Para diplomat memperingatkan bahwa rencana “Gaza Baru” berisiko melanggar hukum internasional, memfasilitasi pemindahan penduduk secara paksa, dan meminggirkan lembaga-lembaga resmi Palestina.
Mereka menegaskan bahwa rencana ini dapat mengubah Gaza menjadi kantong tanpa militer di bawah kendali Israel, sehingga mengancam stabilitas regional dan memperpanjang pendudukan dengan kedok kemanusiaan.
Perlawanan dan Tantangan Hukum yang Berlanjut
Faksi-faksi perlawanan Palestina diperkirakan akan menolak setiap upaya untuk memberlakukan pemerintahan di bawah pendudukan, sementara negara-negara Arab bersiap untuk menempuh jalur hukum dan diplomatik guna menghalangi pengakuan internasional terhadap rencana tersebut.

◆ ◆ ◆ ◆ ◆ ◆ ◆

> **Daftar tugas**
1. Tolong salin persis bagian teks tentang rencana "Gaza Baru" dari "Mereka menegaskan bahwa" sampai dengan "dengan kedok kemanusiaan.".
2. Ulangi tanpa perubahan baris-baris dalam catatan, dari baris yang memuat "Given: Click Systemsteuerung" sampai dengan baris yang memuat "point(1076,438)".

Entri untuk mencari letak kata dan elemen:
◆ ◆ ◆ ◆ ◆ ◆ ◆

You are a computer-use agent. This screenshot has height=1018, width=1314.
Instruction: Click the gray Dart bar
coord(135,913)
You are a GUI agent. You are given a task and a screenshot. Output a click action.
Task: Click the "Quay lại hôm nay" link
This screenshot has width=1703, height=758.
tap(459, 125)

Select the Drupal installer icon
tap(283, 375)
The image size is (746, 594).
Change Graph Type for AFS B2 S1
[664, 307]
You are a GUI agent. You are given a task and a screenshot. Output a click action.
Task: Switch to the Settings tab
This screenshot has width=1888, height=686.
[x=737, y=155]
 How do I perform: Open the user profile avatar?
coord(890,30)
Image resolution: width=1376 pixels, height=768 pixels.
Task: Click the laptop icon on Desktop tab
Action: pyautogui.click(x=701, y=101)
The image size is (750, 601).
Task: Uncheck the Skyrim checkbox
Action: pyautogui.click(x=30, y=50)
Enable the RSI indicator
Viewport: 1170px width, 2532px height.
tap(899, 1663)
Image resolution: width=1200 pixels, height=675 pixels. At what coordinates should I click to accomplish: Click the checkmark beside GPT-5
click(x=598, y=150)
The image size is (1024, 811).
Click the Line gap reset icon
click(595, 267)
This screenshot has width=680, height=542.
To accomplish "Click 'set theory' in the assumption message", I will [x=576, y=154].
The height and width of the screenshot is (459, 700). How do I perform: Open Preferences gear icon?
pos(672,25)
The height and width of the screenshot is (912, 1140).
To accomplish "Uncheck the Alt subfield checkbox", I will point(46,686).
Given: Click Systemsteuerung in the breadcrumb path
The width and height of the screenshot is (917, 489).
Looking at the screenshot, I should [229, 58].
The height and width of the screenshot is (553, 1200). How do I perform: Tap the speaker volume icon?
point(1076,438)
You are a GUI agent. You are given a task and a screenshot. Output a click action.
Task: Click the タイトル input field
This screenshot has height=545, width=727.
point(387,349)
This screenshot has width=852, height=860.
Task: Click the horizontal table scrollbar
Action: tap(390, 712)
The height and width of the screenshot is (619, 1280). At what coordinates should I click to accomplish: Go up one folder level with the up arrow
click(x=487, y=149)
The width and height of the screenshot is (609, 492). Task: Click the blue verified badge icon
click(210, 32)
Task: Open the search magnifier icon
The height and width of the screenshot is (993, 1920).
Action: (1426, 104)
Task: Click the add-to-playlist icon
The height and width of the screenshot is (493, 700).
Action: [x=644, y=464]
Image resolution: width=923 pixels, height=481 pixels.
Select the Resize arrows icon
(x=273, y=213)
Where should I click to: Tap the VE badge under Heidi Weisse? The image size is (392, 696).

◆ ◆ ◆ ◆ ◆ ◆ ◆

> **Jawaban latihan**
1.
Mereka menegaskan bahwa rencana ini dapat mengubah Gaza menjadi kantong tanpa militer di bawah kendali Israel, sehingga mengancam stabilitas regional dan memperpanjang pendudukan dengan kedok kemanusiaan.

2.
Given: Click Systemsteuerung in the breadcrumb path
The width and height of the screenshot is (917, 489).
Looking at the screenshot, I should [229, 58].
The height and width of the screenshot is (553, 1200). How do I perform: Tap the speaker volume icon?
point(1076,438)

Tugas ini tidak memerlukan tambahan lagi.